Third, can applying the protein bioconformatic paradigm to Ayurveda help bridge Ayurveda and modern science? It can do so in all the ways mentioned, and many more. There are many other Ayurvedic concepts to which protein bioconformatics could be applied. These include, but are not limited to: Pitta Dosha and Kapha Dosha; the nature of Dhatus or tissue types; the nature of Agni, the metabolic fire; the nature of Ama, inflammatory waste products; the importance of the microbiome; and the effects of light, sound and time on cellular processes. The protein bioconformatic paradigm could probably also be applied to understanding and augmenting a variety of Ayurvedic diagnostic and treatment approaches. Additionally, Bayesian inference could be applied to findings at the interface of protein bioconformatics and Ayurveda that could help establish pre-test probabilities for the validity of these observations, and which could be refined over time as the sciences evolve [26,70].
As to my original question, inspired by Dr. R H Singh [7], about what basic laboratory science research, carried out in a manner that is truly consistent with Ayurvedic principles, might look like, I would submit that research in protein bioconformatics is one possible answer. As protein bioconformatics is more consistent with Ayurvedic principles than other modern biomedical sciences, it follows that the approach has more potential to be truly useful to Ayurveda. In particular, protein bioconformatics could make important contributions to the understanding of what Dr. Singh calls “Ayurvedic biology”, especially regarding the elucidation of complex processes in whole systems.
In concluding, it is important to be mindful that history does not end with us. Understanding continues to evolve. Reminders abound in both modern science and medicine and in Ayurveda. In modern science, a well-suited example is seen in the history of the scientific understanding of the role protein complexes play in the replication of DNA. In 1953 Watson and Crick confidently proposed base-pairing as a mechanism for DNA replication in which no protein catalysts were needed at all [71]. By 1956 the first protein catalyst required had been identified: DNA polymerase [72]. In the 1980s it was established that there was a complex of about a dozen proteins needed [73]. By 2015, more that 50 interacting proteins involved in a large complex too labile to be isolated were described [74]. Perhaps that complex is working in the manner envisioned by protein bioconformatics of an assembly machine. Human understanding of the role of proteins and protein complexes in cell biology is at a very early stage.
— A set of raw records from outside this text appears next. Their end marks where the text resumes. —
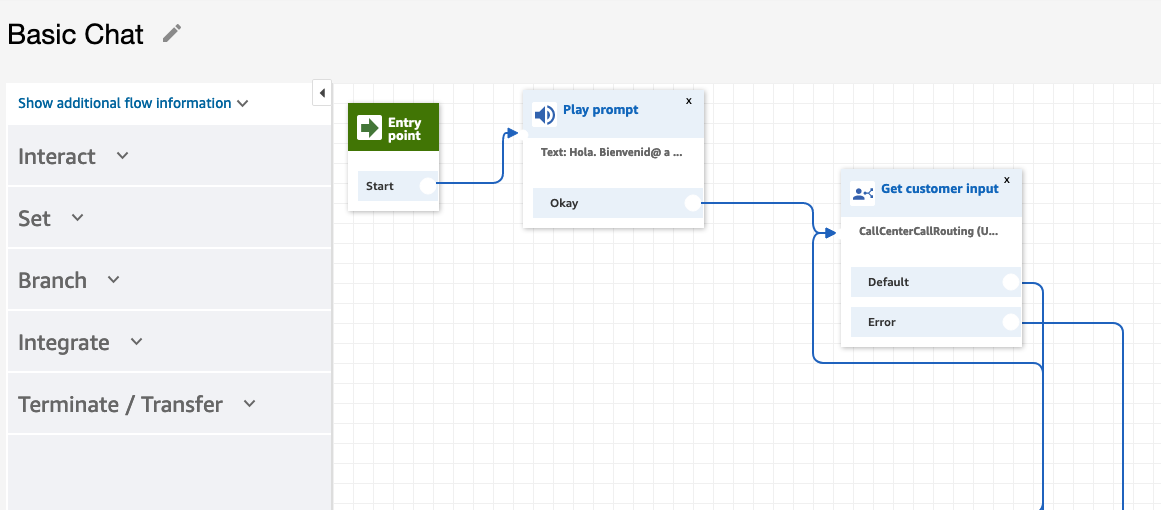
Task: Collapse the side panel with the arrow toggle
Action: pyautogui.click(x=322, y=93)
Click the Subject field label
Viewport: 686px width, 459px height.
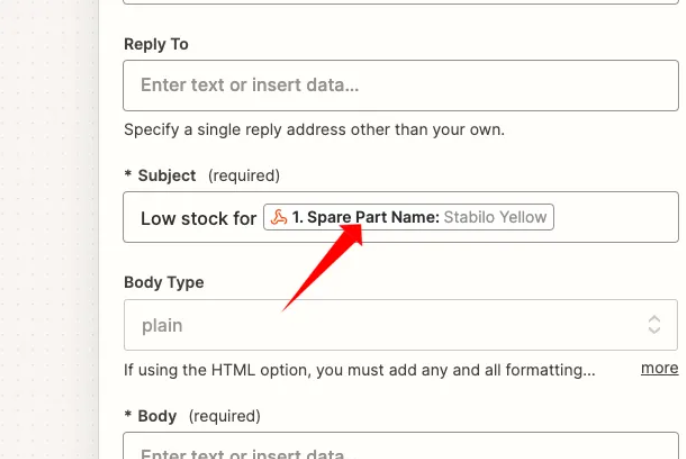167,175
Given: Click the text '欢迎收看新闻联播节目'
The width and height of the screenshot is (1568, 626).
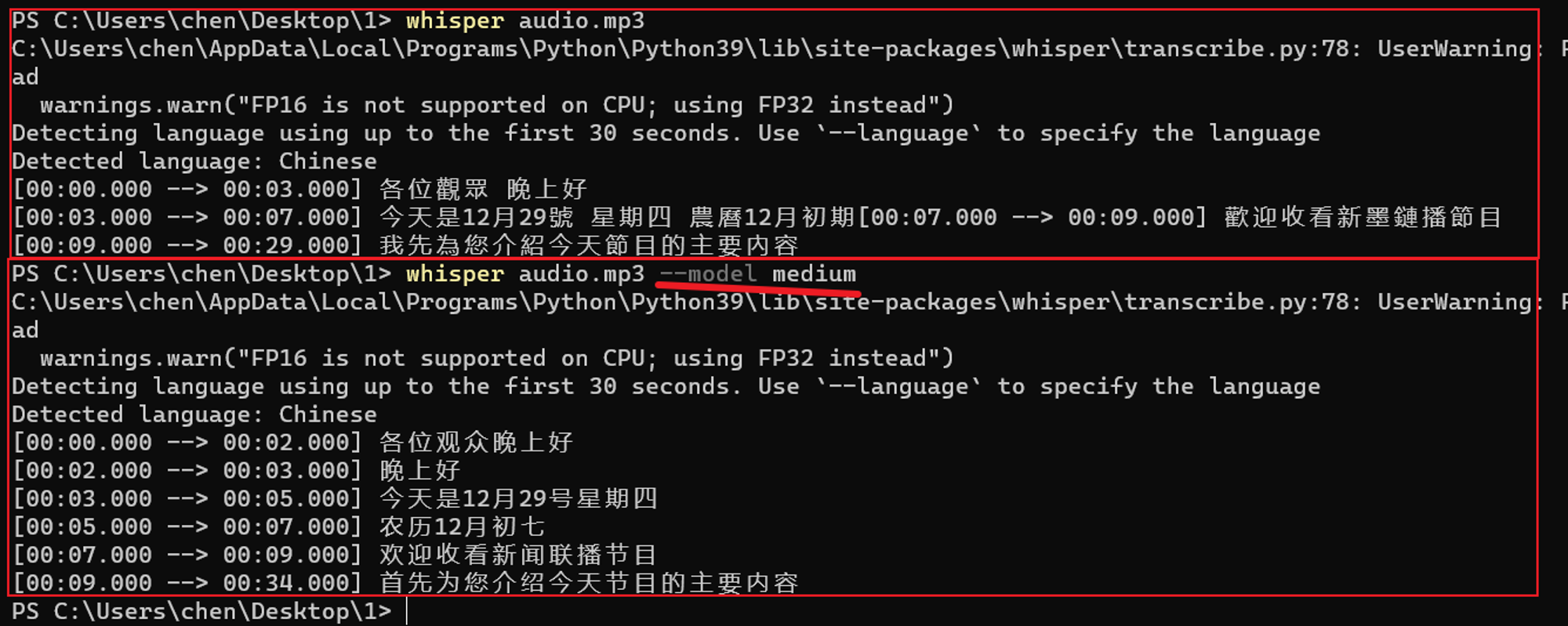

In Ayurveda, wise commentary about the dynamic nature of scientific knowledge can be found in the text of Charaka, Vimasthana, chapter 11, verse 14, who stated: “The science of life shall never attain finality. Therefore, humility and relentless industry should characterize your endeavor and approach to knowledge. The entire world consists of teachers for the wise. Therefore, knowledge, conducive to health, longevity, fame and excellence, coming even from an unfamiliar source, should be received, assimilated and utilized with earnestness” [5].” Humble and industrious collaboration and integration between protein bioconformatics and Ayurveda has the potential to provide new knowledge applicable to maintaining and improving health. This knowledge could be well worth seeking, finding and utilizing.